Das wir deshalb den Tod anderer anders wahrnehmen, als unseren eigenen, ist logisch. Interessant wäre der Unterschied in der Wahrnehmung eines beliebigen Todes und dem eines nahestehenden Menschen, besonders wenn man die Chance zur Beeinflussung hat.

Unser Hauptproblem ist, dass die Welt komplizierter und indirekter geworden ist. Deshalb ängstigt uns ein Wolf im Nachbarwald auch mehr, als die Zerstörung der Natur oder die Verseuchung der Meere durch Mikroplastik, das wir gar nicht erst in Zusammenhang mit unserem Konsumverhalten sehen. Um den Klimawandel und seine drohenden Folgen zu verstehen, muss man noch mehr um die Ecke denken. Auf jeden Fall fühlen wir uns davon nicht direkt bedroht.

» ZU ERLEDIGEN
[a] Was ängstigt uns laut dem Textauszug mehr als die Zerstörung der Natur oder die Verseuchung der Meere durch Mikroplastik?
[b] Führe den Textauszug über unsere Wahrnehmung von Bedrohungen nach seinem letzten Satz fort.

» GESPEICHERTE DATEN
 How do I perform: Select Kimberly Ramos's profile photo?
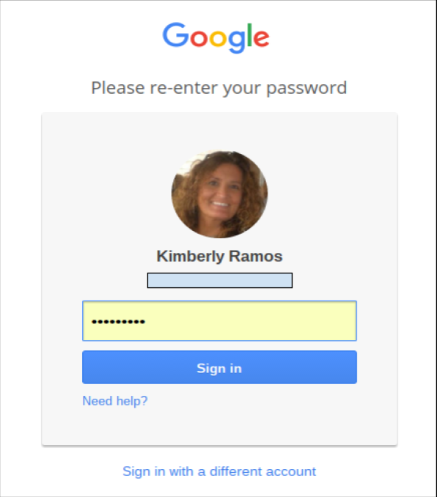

» DIE ANTWORTEN
[a] Ein Wolf im Nachbarwald.

[b]
Die später betroffenen Kinder - ganz besonders Enkel - können eine Inspiration sein. So lange sie klein sind und offensichtlich Schutz bedürfen ist man eher bereit, sich für ihre Zukunft einzusetzen - sofern die Propaganda einen nicht bei der Verdrängung hilft und man den Kleinwagen in China für eine größere Bedrohung hält, als das eigene SUV. Auf jeden Fall sehe ich inzwischen zumindest in meinem linksgrünversifften Umfeld die Bereitschaft zum eigenen Verzicht. Auch wenn der Chinese CO2 emittiert, kann der Deutsche trotzdem das Fahrrad nehmen.

Deshalb ist es gut, wenn sich die Schüler bemerkbar machen und diesen Denkprozess am laufen halten. Und deshalb misstraue ich Politikern ohne Kinder ganz besonders, weil sie immun gegen solche Gefühle sind.